Судя по всему, для художника шанс значит больше, чем предварительный замысел. Но этот шанс – не подвернувшийся случай, а скорее счастье. Сезанн сортировал свои работы по степени успешности «осуществления», уточняя, что ему удавалось ее «достигнуть так редко, тогда как венецианцам – так часто». Очевидно, что он не имел в виду ни создание иллюзии, ни сентиментальную выразительность, ни отсутствие у зрителя возможности восполнить за счет воображения увиденное изображение: о тех недостатках, которые его терзали, знал он один, и только он мог их исправить. Его тревоги были связаны с написанием картины, а не с тем впечатлением, которое она произведет на зрителя, и в первую очередь касались применения своей власти над искусством, потому что эта власть находилась под постоянной угрозой. Осознание этой власти постепенно, особенно после Рембрандта, сменялось тем, что итальянцы и большинство примитивистов считали системой знаний. Художник таким образом превращался в игрока, а каждый шедевр – в выигранную партию. Но в чем заключался его выигрыш – как в его собственных глазах, так и в наших?
Не в богатстве материала и не в силе воздействия; не в композиции и не в чистоте; не в верности традиции и не в простодушии; великого художника, мыслит ли он себя служителем Бога, красоты, себя самого или живописи, определяет максимальная плотность его искусства. Было принято думать, что главным произведением художника является та картина, в которой он применил все доступные ему средства. Но иногда он применяет их, отказываясь от их использования: главная картина Рембрандта – это не «Ночной дозор», а Рубенс не перестает быть Рубенсом, даже когда от сияния «Деревенского праздника» остаются лишь светлые локоны «Елены Фурман с детьми»… Именно эта плотность на больших выставках мастеров прошлого безошибочно указывает нам на шедевры. Соседство «Вывески лавки Жерсена» повредило бы «Паломничеству на остров Киферу». В музее Прадо «Менинам» предусмотрительно отвели отдельный зал, потому что эта картина убила бы половину других работ Веласкеса. Наверное, лучшее полотно Тициана не смогло бы уничтожить «Вирсавию» Рембрандта, но, когда впервые увидишь в Венецианской академии «Пьета» (черно-белые репродукции не дают о ней никакого представления, а размеры картины не позволяют воспроизвести ее в цвете), то вам не надо читать под ней имя автора, чтобы висящие рядом работы великих венецианцев показались рядом с Тицианом бедными родственниками. И как много наших примитивистов устоят в сравнении с мастером Вильнёва?

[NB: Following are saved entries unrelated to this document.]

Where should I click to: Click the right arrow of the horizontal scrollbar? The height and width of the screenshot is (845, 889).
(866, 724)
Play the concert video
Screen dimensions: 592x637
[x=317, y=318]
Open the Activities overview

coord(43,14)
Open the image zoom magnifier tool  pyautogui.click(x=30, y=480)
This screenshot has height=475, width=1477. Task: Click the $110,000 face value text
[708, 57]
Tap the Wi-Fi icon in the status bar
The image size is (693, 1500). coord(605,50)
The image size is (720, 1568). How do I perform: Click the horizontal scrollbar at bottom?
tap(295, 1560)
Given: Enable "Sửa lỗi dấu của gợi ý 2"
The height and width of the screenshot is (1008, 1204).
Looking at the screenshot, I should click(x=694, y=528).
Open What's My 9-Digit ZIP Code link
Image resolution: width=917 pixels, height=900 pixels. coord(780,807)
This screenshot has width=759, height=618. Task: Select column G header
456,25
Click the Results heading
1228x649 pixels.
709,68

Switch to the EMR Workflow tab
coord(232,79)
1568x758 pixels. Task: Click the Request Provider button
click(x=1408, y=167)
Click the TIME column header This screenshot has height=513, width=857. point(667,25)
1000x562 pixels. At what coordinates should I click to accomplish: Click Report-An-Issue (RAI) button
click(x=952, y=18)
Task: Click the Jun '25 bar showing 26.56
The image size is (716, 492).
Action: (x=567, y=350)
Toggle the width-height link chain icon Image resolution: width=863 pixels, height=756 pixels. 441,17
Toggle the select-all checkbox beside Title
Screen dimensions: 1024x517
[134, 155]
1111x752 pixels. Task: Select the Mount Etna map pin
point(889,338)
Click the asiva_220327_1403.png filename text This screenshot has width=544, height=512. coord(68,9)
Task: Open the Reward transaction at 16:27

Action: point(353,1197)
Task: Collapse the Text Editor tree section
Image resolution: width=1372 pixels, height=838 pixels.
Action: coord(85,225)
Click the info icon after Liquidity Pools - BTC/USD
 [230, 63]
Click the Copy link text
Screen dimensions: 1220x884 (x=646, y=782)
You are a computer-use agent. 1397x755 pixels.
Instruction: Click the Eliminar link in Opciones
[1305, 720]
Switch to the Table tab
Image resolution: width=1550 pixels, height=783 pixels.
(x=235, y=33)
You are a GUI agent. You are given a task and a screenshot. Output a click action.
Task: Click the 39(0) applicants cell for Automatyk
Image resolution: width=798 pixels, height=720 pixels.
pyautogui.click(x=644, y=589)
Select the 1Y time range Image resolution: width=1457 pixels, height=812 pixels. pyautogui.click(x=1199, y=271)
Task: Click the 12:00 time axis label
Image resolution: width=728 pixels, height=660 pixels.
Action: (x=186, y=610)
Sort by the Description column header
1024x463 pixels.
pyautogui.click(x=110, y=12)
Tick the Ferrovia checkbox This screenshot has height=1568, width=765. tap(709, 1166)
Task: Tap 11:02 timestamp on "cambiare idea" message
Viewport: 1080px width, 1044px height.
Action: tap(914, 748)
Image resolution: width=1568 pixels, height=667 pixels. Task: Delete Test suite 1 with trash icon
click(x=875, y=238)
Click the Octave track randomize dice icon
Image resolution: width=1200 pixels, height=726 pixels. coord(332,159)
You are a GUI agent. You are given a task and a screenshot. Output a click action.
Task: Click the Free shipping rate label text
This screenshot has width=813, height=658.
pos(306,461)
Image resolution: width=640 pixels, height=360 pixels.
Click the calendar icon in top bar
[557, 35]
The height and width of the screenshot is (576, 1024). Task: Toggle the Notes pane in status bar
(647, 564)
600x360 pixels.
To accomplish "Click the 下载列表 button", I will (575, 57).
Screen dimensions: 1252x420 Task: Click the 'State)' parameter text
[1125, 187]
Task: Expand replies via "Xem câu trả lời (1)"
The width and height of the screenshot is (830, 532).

Не будем забывать, что иногда мы открываем для себя гениального художника благодаря одной-единственной из его великих картин. Возрождение Вермеера состоялось благодаря «Виду Делфта», Латура – благодаря «Святому Себастьяну и святой Ирине» (Берлин), Грюневальда – благодаря Изенгеймскому алтарю. Знакомство с шедевром заставляет нас обратить внимание на остальные работы художника и на его творчество в целом.
Сила этих картин, не содержащих ничего подобного заданной идее красоты, заключается в их автономии. Как правило, картины, не принадлежащие кисти известных мастеров, не появляются ниоткуда – они написаны либо их учениками, либо эклектиками. Ни одна из вышеперечисленных работ не является эклектичной; «Святой Себастьян» – ни в коей мере не работа какого-нибудь «северного караваджиста». Каждая из них есть выражение особого живописного мира; каждая была неясным фрагментом известного языка – языка достижений.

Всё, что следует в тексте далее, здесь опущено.